TASK DATA:
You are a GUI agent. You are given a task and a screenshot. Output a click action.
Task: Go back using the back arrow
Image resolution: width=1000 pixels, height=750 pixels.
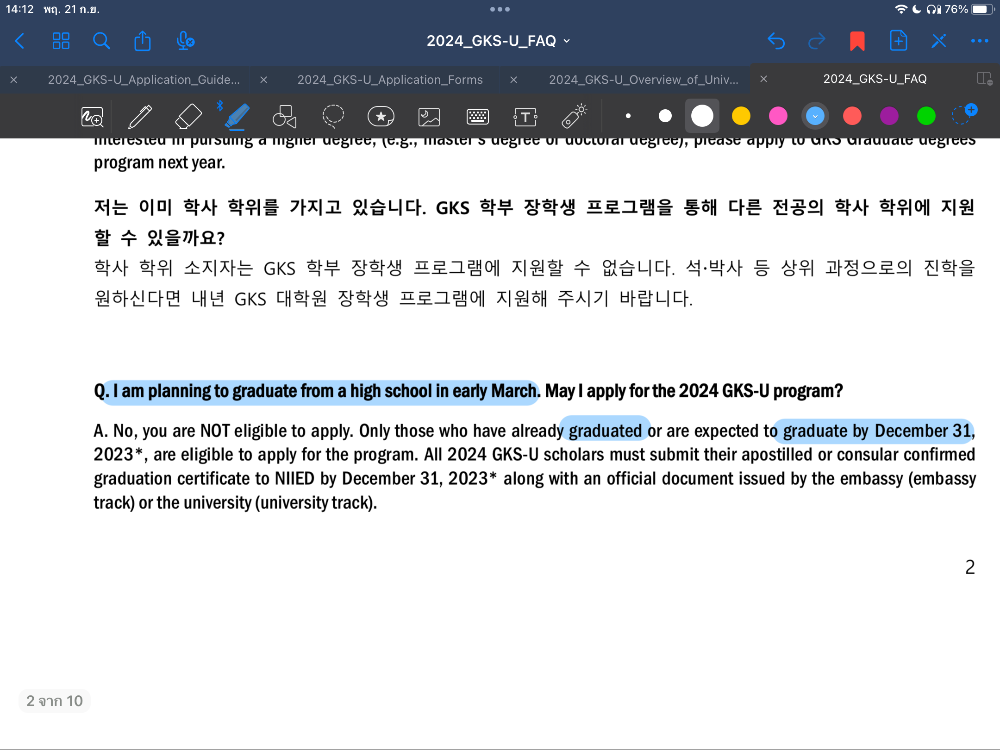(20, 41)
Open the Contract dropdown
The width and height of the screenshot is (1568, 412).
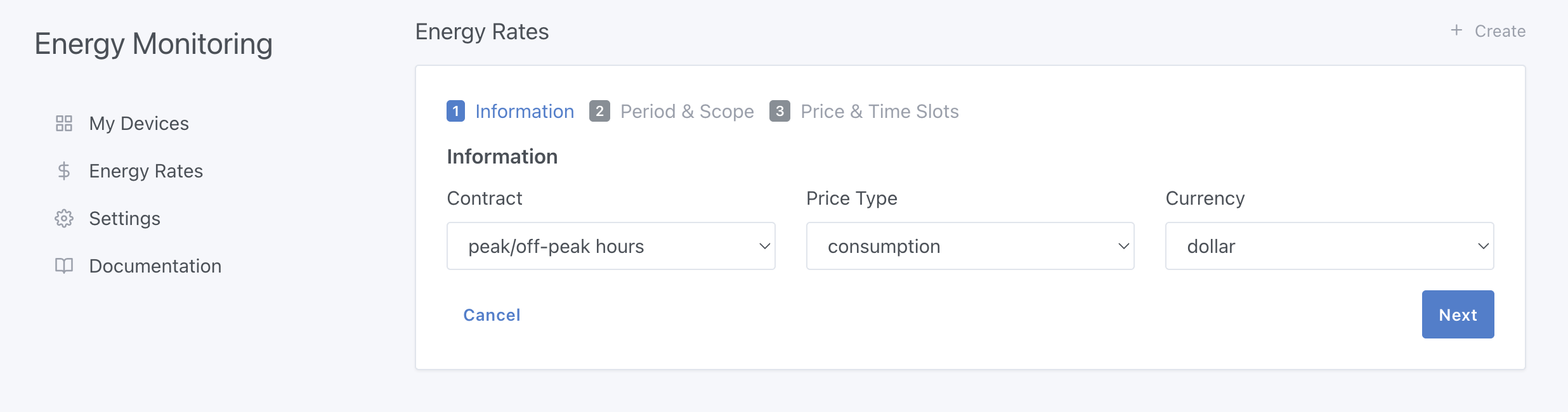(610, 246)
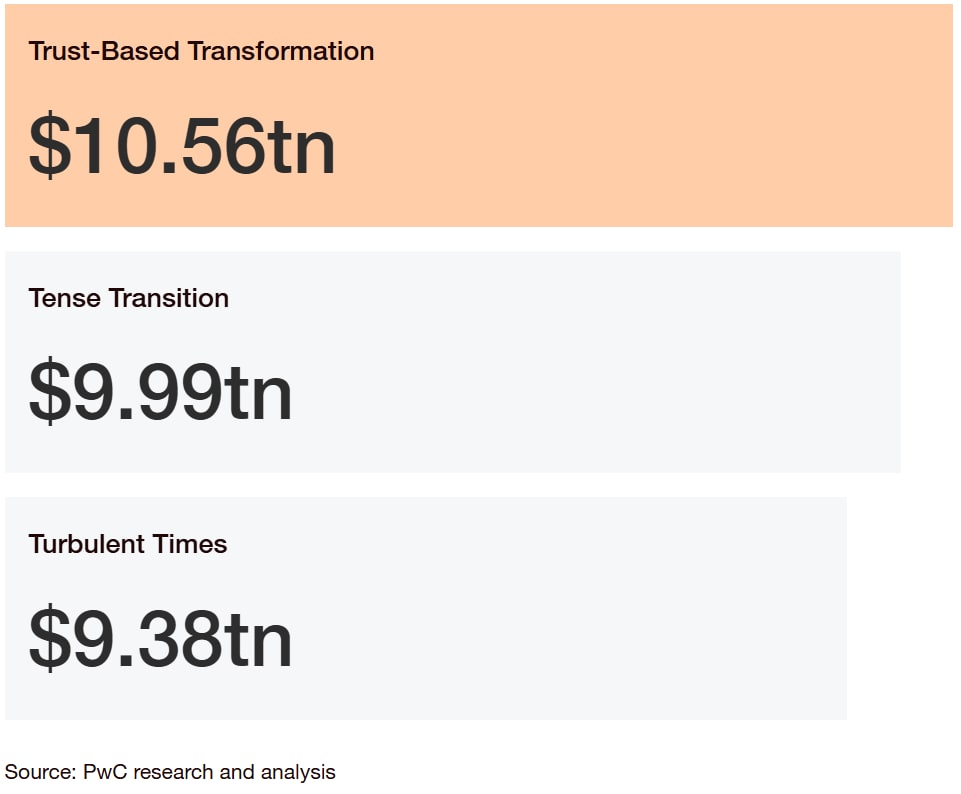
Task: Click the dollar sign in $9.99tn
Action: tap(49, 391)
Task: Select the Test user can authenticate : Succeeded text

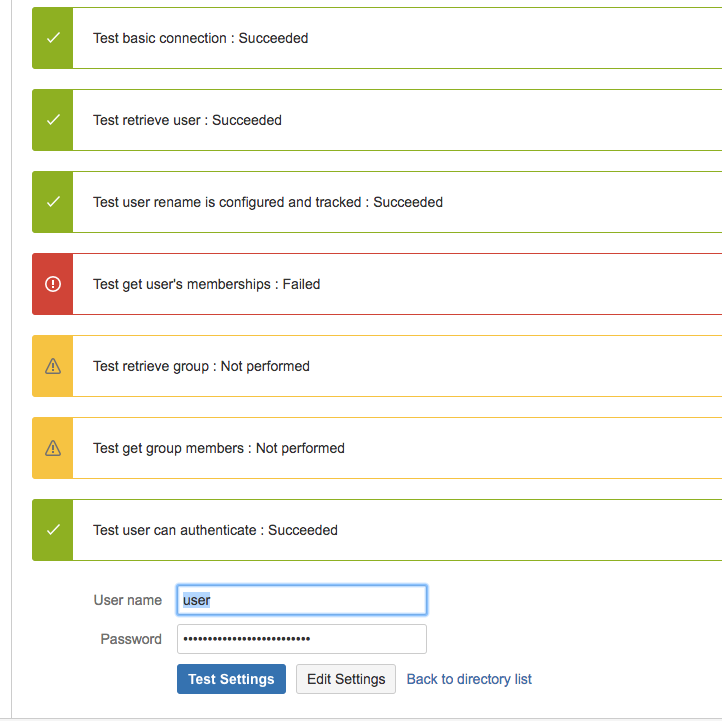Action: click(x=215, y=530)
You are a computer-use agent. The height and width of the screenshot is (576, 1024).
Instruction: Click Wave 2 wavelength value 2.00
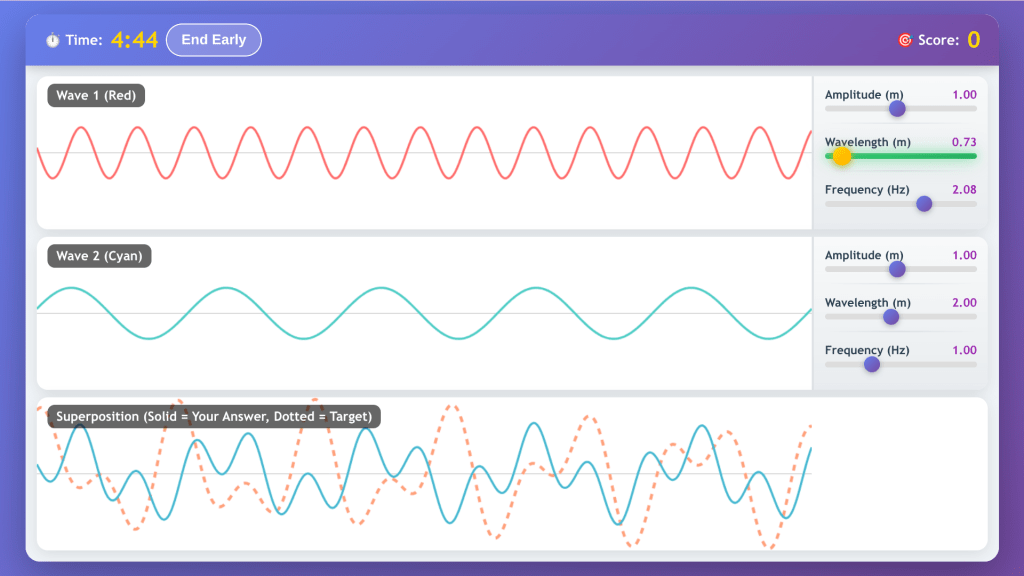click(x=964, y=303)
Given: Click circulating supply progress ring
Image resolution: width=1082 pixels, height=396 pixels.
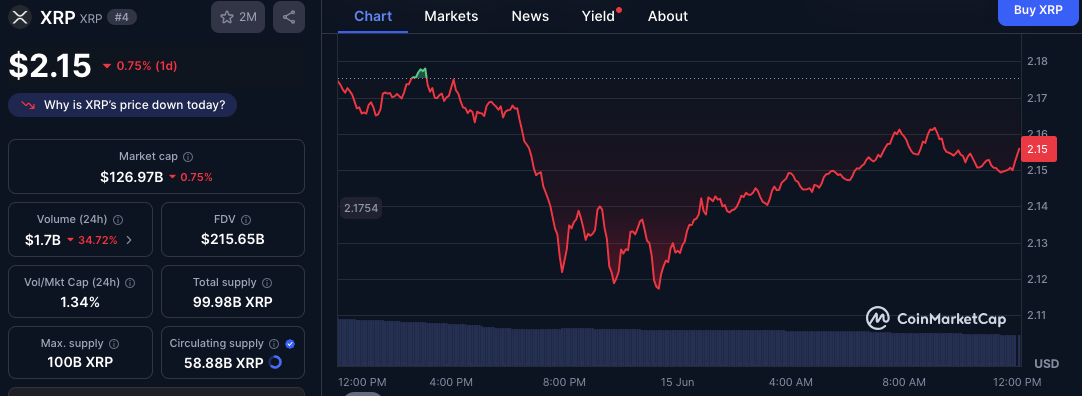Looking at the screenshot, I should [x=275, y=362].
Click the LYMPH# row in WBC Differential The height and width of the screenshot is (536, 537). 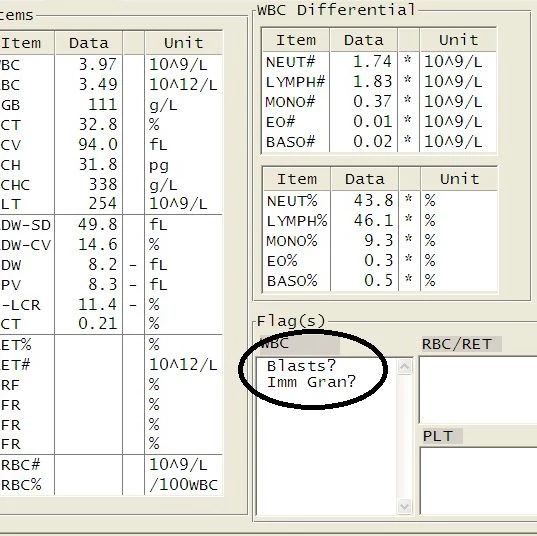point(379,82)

PROMPT: Would you return all lines from the preceding listing that contain the word "agent"?

ANSWER SPACE:
You are a GUI agent. You are given a task and a screenshot. Output a click action.
You are a computer-use agent. The height and width of the screenshot is (576, 1024).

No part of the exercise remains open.